## [Your tasks]
**A)** List every argument passed to plt.subplot in the canonical-correlation analysis excerpt, in the order it appears.
**B)** Continue the canonical-correlation analysis excerpt starting after its final line.

## [Supplied text]

........

Canonical-correlation analysis seeks linear combinations of X and Y that have maximum correlation to each other. The technique is inductive, the first pair of components has scores that capture the most variation, and the second pair is orthogonal (uncorelated) to the first, etc. We can visualize this with a couple of plots.


In [2]:
from sklearn.cross_decomposition import CCA
cca = CCA(n_components=2)
cca.fit(X_train, Y_train)
X_train_r, Y_train_r = cca.transform(X_train, Y_train)
X_test_r, Y_test_r = cca.transform(X_test, Y_test)

In [3]:
print(X_train_r.shape, Y_train_r.shape)


(250, 2) (250, 2)

In [4]:
%matplotlib inline

import matplotlib.pyplot as plt
plt.figure(figsize=(12, 8))
plt.subplot(221)
plt.scatter(X_train_r[:, 0], Y_train_r[:, 0], label="train",
            marker="o", c="b", s=25)
plt.scatter(X_test_r[:, 0], Y_test_r[:, 0], label="test",
            marker="o", c="r", s=25)
plt.xlabel("x scores")
plt.ylabel("y scores")
plt.title('Comp. 1: X vs Y (test corr = %.2f)' %
          np.corrcoef(X_test_r[:, 0], Y_test_r[:, 0])[0, 1])
plt.xticks(())
plt.yticks(())
plt.legend(loc="best")

plt.subplot(224)
plt.scatter(X_train_r[:, 1], Y_train_r[:, 1], label="train",
            marker="o", c="b", s=25)
plt.scatter(X_test_r[:, 1], Y_test_r[:, 1], label="test",
            marker="o", c="r", s=25)
plt.xlabel("x scores")
plt.ylabel("y scores")
plt.title('Comp. 2: X vs Y (test corr = %.2f)' %
          np.corrcoef(X_test_r[:, 1], Y_test_r[:, 1])[0, 1])
plt.xticks(())
plt.yticks(())
plt.legend(loc="best")

# 2) Off diagonal plot components 1 vs 2 for X and Y
plt.subplot(222)
plt.scatter(X_train_r[:, 0], X_train_r[:, 1], label="train",
            marker="*", c="b", s=50)

........

## [Collected data]

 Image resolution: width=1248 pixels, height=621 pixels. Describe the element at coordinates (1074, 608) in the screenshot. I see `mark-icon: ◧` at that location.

........

## [Per-task answers]
**A)** 221, 224, 222

**B)**
plt.scatter(X_test_r[:, 0], X_test_r[:, 1], label="test",
            marker="*", c="r", s=50)
plt.xlabel("X comp. 1")
plt.ylabel("X comp. 2")
plt.title('X comp. 1 vs X comp. 2 (test corr = %.2f)'
          % np.corrcoef(X_test_r[:, 0], X_test_r[:, 1])[0, 1])
plt.legend(loc="best")
plt.xticks(())
plt.yticks(())

plt.subplot(223)
plt.scatter(Y_train_r[:, 0], Y_train_r[:, 1], label="train",
            marker="*", c="b", s=50)
plt.scatter(Y_test_r[:, 0], Y_test_r[:, 1], label="test",
            marker="*", c="r", s=50)
plt.xlabel("Y comp. 1")
plt.ylabel("Y comp. 2")
plt.title('Y comp. 1 vs Y comp. 2 , (test corr = %.2f)'
          % np.corrcoef(Y_test_r[:, 0], Y_test_r[:, 1])[0, 1])
plt.legend(loc="best")
plt.xticks(())
plt.yticks(())
plt.show()


Task:

  • Verify that the components are orthogonal.
  • Tweak the number and coefficients of the initial datasets to have larger or smaller shared latent co-variation.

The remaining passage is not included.